This API reference is built based on docstrings only.

The API reference contains details about the user-facing interfaces of Mri-client-python. We recommend that end users use the MriServer module for most use-cases.

mri package

Subpackages

mri.dispatch package
mri.dispatch.BaseDispatch module
class mri.dispatch.BaseDispatch.BaseDispatch

Bases: object

Base class to dispatch new actions to whatever backend you want

setup_display(time_axis, attributes)

Create whatever front end we’re using

train_event(event)

Parse a line of output from a training caffe object

train_finish()

Call once training is finished

mri.dispatch.MatplotlibDispatch module

Warning

The Matplotlib dispatch currently only fully supports the Qt4Agg backend, as this is the only backend that we found to reliably work with automatic updating of the plot.

class mri.dispatch.MatplotlibDispatch.MatplotlibDispatch(task_params, img_folder)

Bases: mri.dispatch.BaseDispatch.BaseDispatch

Display events via Matplotlib backend. This class requires some heavy dependencies, and so trying to run it without Matplotlib and Numpy installed will result in pass-thru behavior

Parameters:
  • task_params (dict) – Dictionary of the task json specification, including name and ID number
  • img_folder (string) – Folder to save output images to
setup_display(time_axis, attributes, show_windows=False)
train_event(event)

Plot a basic training and testing curve via Matplotlib

Parameters:event (TrainingEvent.TrainingEvent) – Event to add to Matplotlib plot
train_finish()

Save our output figure to PNG format, as defined by the save path img_folder

mri.dispatch.MriServerDispatch module
class mri.dispatch.MriServerDispatch.MriServerDispatch(task_params, address, username, password)

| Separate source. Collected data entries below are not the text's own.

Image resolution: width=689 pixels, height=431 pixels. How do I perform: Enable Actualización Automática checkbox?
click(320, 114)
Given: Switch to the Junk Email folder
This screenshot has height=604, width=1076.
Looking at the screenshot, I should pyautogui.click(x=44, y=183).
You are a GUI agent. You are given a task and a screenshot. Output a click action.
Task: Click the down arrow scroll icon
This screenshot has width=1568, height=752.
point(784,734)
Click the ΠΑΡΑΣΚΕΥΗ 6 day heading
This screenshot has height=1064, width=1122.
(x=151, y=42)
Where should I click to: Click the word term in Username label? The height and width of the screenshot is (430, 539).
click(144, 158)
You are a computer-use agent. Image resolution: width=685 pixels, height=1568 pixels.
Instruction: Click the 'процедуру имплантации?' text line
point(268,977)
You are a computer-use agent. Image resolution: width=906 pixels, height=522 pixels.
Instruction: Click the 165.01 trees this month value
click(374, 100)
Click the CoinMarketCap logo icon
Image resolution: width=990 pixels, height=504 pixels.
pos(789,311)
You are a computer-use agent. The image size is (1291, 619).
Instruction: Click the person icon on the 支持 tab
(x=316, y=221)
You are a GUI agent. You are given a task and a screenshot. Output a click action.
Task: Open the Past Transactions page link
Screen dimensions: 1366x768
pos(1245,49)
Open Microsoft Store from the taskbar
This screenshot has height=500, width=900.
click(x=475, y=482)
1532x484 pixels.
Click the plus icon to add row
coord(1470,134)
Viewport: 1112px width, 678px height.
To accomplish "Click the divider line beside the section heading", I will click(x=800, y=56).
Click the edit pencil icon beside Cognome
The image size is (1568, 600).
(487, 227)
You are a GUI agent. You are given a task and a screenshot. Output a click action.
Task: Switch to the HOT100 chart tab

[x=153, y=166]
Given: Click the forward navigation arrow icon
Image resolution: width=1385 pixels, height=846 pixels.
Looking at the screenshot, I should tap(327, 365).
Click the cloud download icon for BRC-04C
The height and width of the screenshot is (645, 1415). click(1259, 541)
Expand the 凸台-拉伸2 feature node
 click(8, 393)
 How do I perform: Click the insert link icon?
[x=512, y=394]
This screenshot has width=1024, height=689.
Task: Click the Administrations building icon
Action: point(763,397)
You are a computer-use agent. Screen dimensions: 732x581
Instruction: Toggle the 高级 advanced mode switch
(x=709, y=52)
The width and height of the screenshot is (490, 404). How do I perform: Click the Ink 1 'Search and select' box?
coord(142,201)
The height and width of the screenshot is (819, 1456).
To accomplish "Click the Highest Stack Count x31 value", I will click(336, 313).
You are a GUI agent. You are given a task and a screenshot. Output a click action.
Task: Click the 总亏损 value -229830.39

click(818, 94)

Bases: mri.dispatch.BaseDispatch.BaseDispatch

Display events via the mri-Server front-end. For this dispatch, we will treat each task as a separate report. There may be multiple visualizations on the server for a report, and there may be multiple directives in a task. These two, however, aren’t necessarily one-to-one. Each dispatch is isolated from the server itself to emphasize the stateless nature of the monitoring tool and avoid deadlikes and the like. That means that to perform actions like clearing the server or clearing a specific visualization you’ll need to create an MriServer class instead.

Parameters:
  • task_params (dict) – Dictionary of the task json specification, including title and ID number
  • address (string) – Server address, generally a hosted URL
  • username (string) – Username for the mri-server
  • password (string) – Password for the mri-server
setup_display(time_axis, attributes)

Create a report for this dispatch, usually done at init

Parameters:
  • time_axis (string) – Name of attribute representing time eg. iterations, epoch, etc
  • attributes (list) – List of strings representing attributes to plot eg. loss, accuracy, learning rate, etc. If time_axis attribute is present it will be ignored.
Returns:

result – Result of the report creation request

Return type:

requests.Response

train_event(event)

Dispatch training events to the mri-server via REST interface

Parameters:
  • event (TrainingEvent.TrainingEvent) – Info for this training event
  • event_url (string) – URI to send post events to in mri-server (shouldn’t need to change)
Returns:

result – Result of the training event request

Return type:

requests.Response

train_finish()

Final call for training, can be used to issue alerts/etc. Currently unused.

mri.event package
mri.event.BaseEvent module
class mri.event.BaseEvent.BaseEvent

Bases: object

Base container for new events

mri.event.TrainingEvent module
class mri.event.TrainingEvent.TrainingEvent(attributes, time_axis)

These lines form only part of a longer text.